═════ DATA TO PROCESS

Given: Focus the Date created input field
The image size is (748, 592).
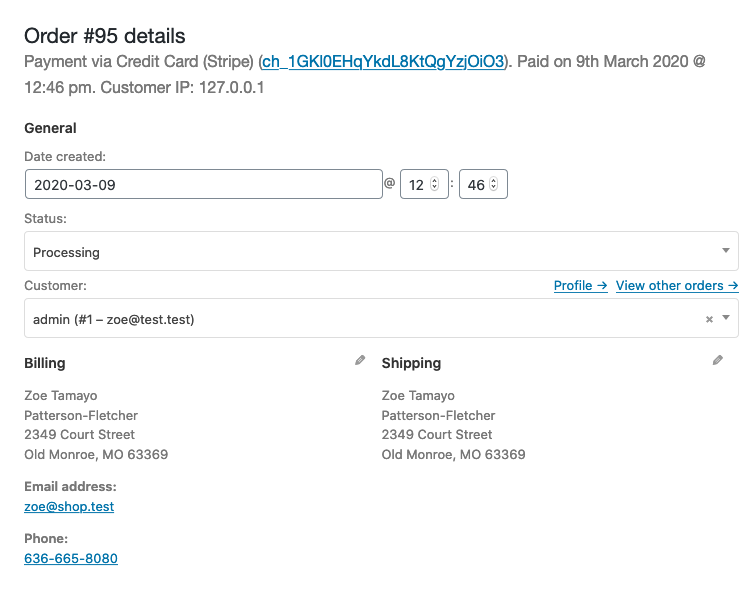Looking at the screenshot, I should pyautogui.click(x=204, y=184).
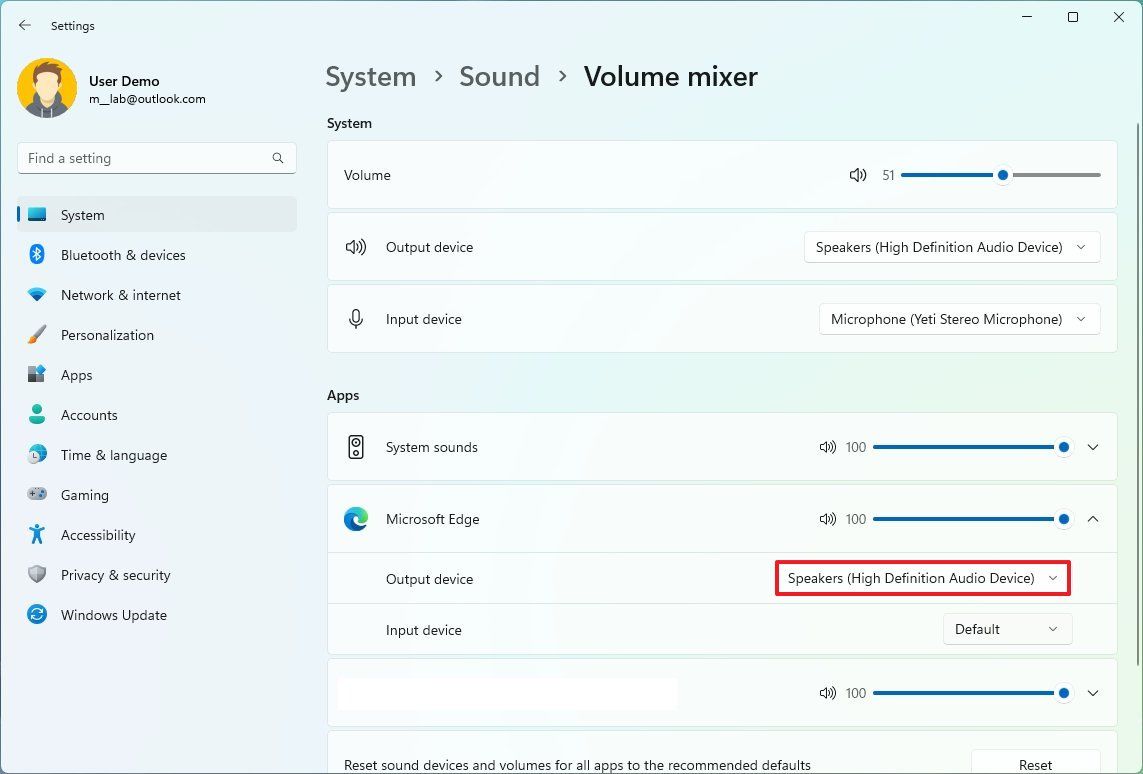The image size is (1143, 774).
Task: Change Input device from Default for Edge
Action: 1006,629
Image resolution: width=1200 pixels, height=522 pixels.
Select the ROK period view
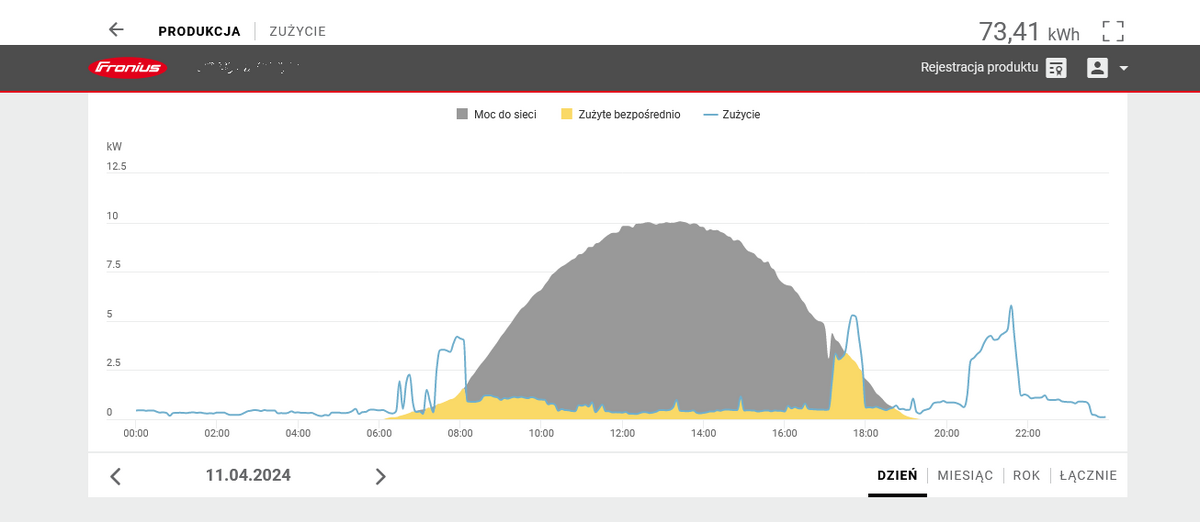click(1026, 476)
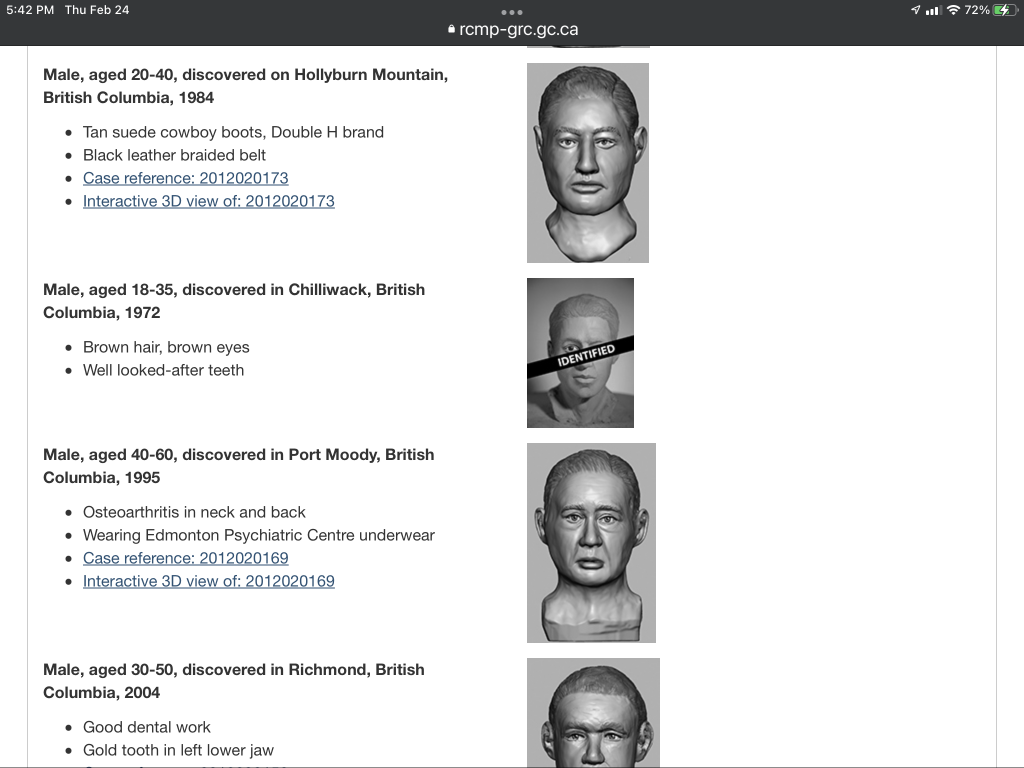Tap the Wi-Fi status icon
Viewport: 1024px width, 768px height.
coord(953,10)
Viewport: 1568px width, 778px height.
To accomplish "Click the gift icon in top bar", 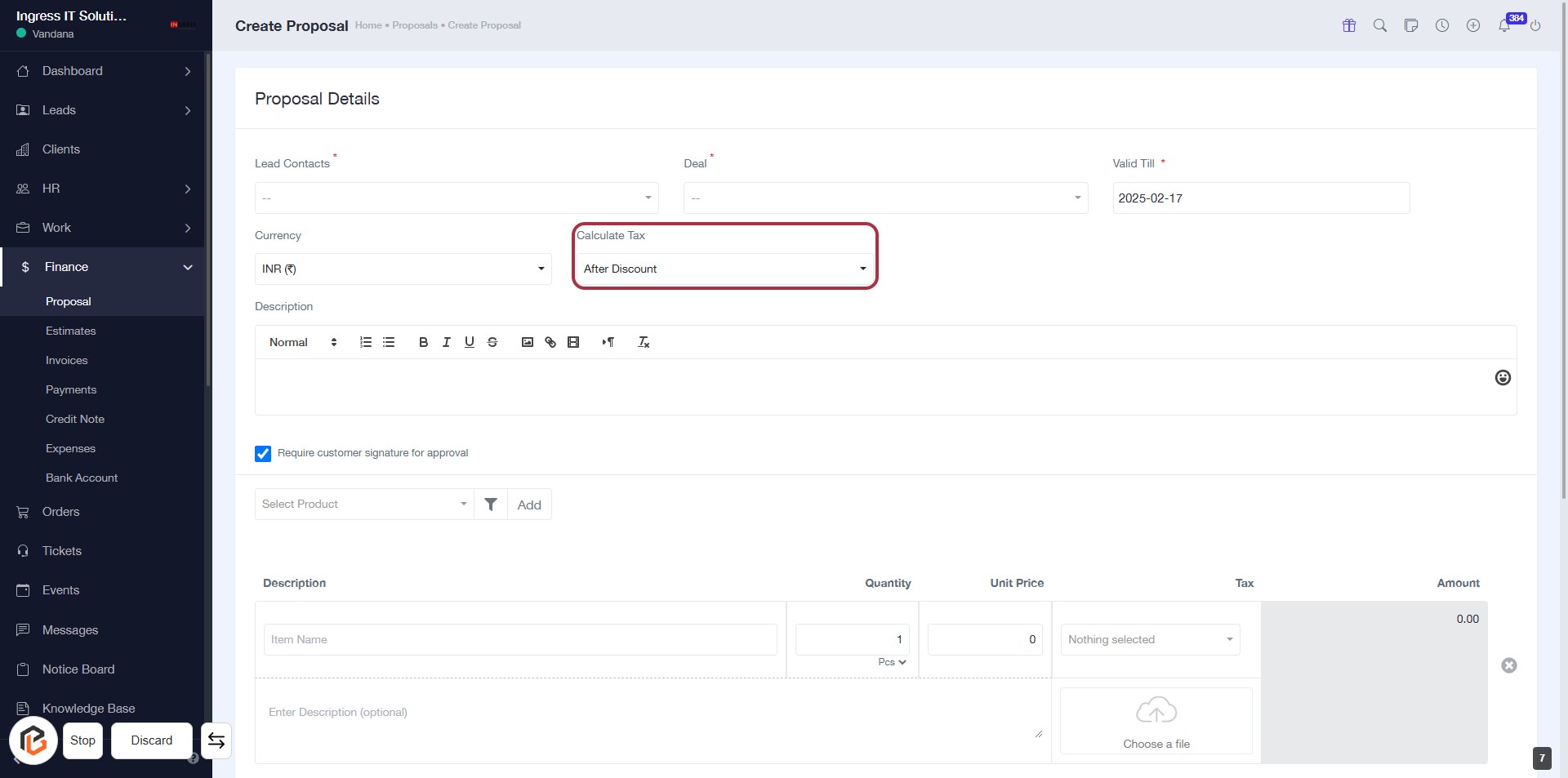I will [1348, 25].
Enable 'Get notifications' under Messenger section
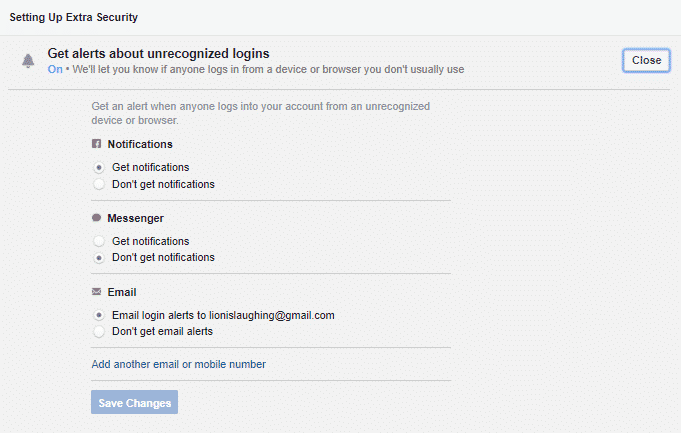This screenshot has height=433, width=681. [x=99, y=241]
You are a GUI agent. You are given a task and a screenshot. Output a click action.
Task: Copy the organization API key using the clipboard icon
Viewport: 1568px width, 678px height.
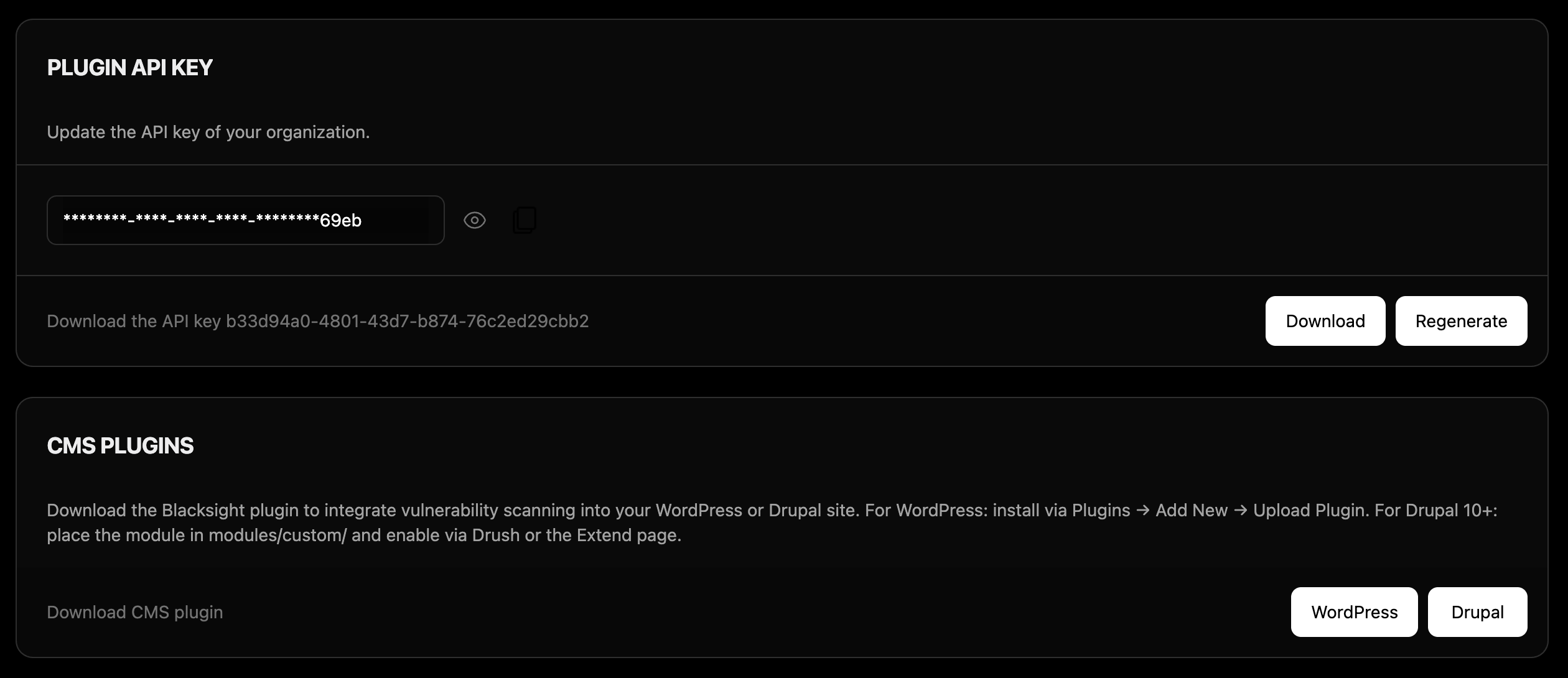(x=523, y=220)
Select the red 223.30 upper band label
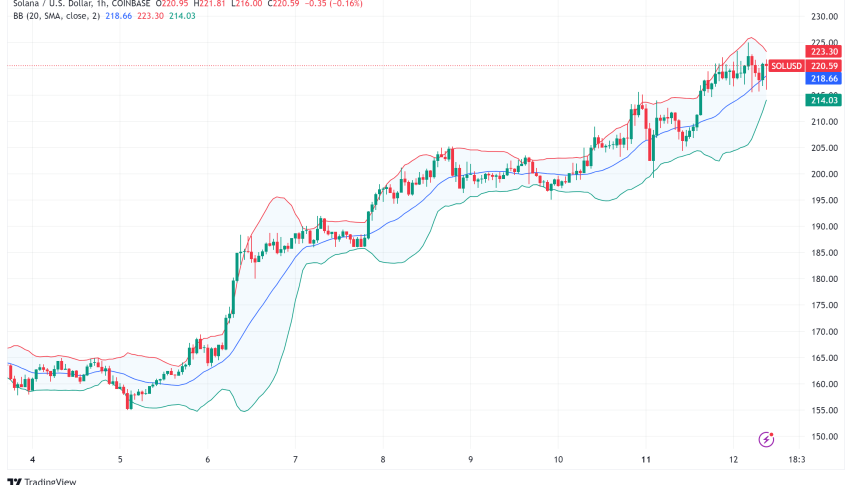This screenshot has width=852, height=485. 824,52
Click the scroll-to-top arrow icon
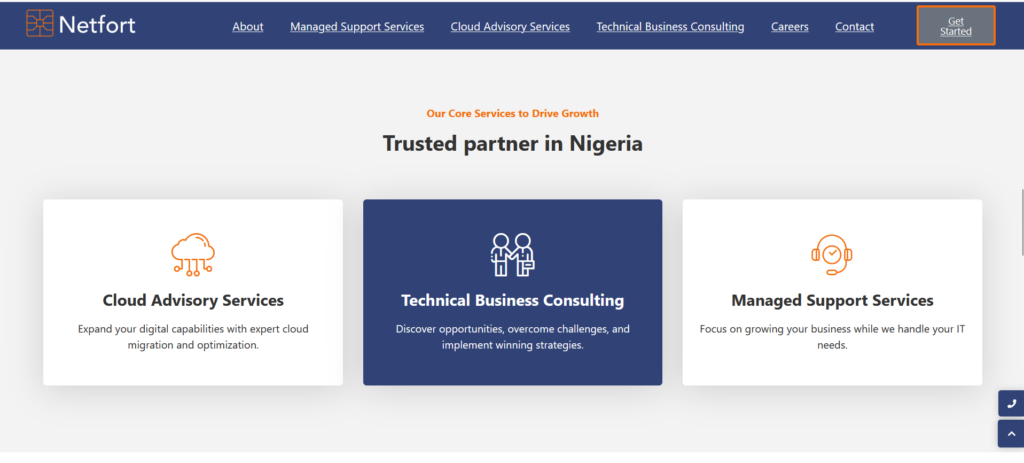This screenshot has height=463, width=1024. pos(1011,434)
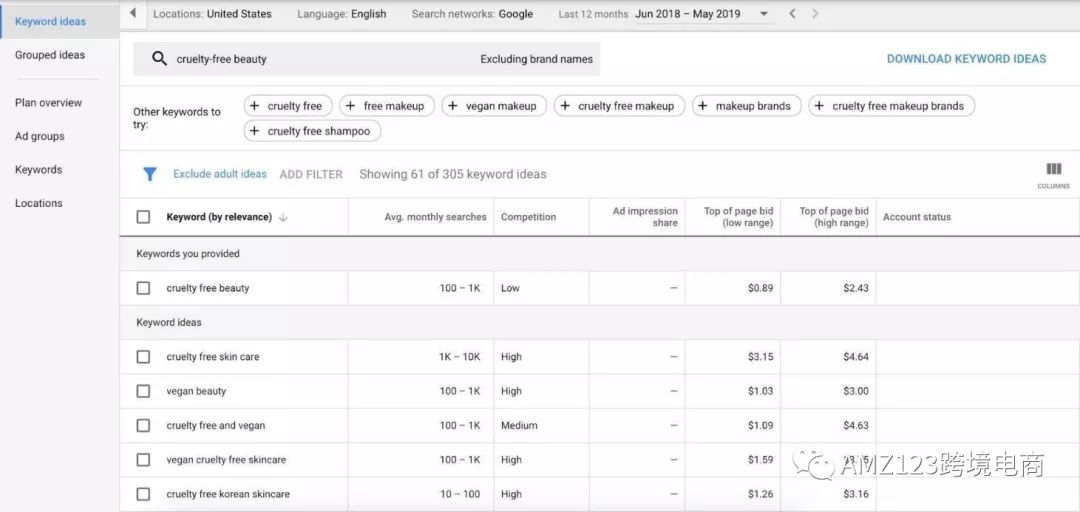The height and width of the screenshot is (512, 1080).
Task: Click the filter funnel icon
Action: 150,174
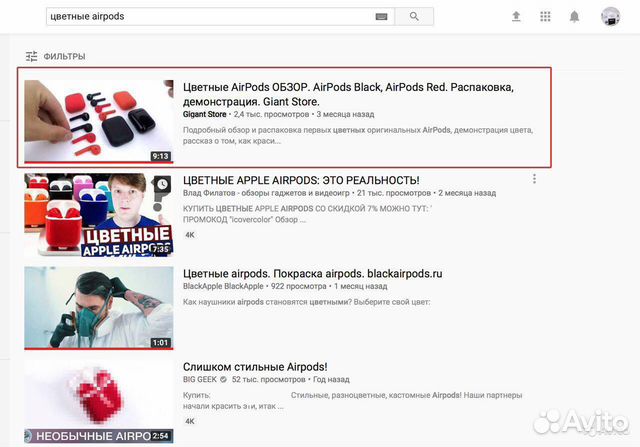The image size is (640, 447).
Task: Open the 'Слишком стильные Airpods!' video title
Action: tap(255, 367)
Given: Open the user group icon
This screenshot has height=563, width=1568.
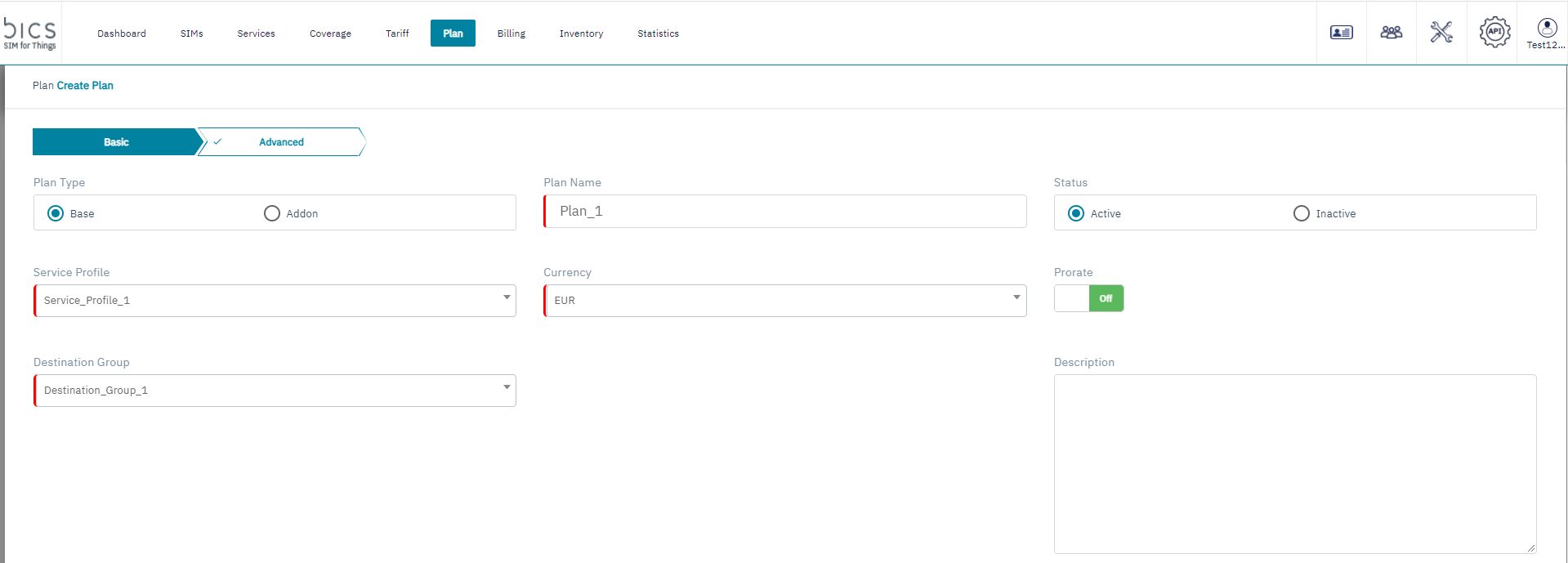Looking at the screenshot, I should (1391, 33).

══════════

» **WHAT THE EXERCISE ASKS**: Write out again only the lines from the line that contains "Task: Copy the" through the last line of the records, both ends included, without any of the pictures.

» **ANSWER TO THIS PROBLEM**:
Task: Copy the organization API key using the clipboard icon
Viewport: 1568px width, 678px height.
(x=523, y=220)
Select the red 223.30 upper band label
This screenshot has width=852, height=485. 824,52
Click the scroll-to-top arrow icon
This screenshot has height=463, width=1024. pos(1011,434)
The height and width of the screenshot is (512, 1080).
Task: Click the filter funnel icon
Action: 150,174
The image size is (640, 447).
Task: Open the 'Слишком стильные Airpods!' video title
Action: tap(255, 367)
Given: Open the user group icon
This screenshot has height=563, width=1568.
Looking at the screenshot, I should (1391, 33).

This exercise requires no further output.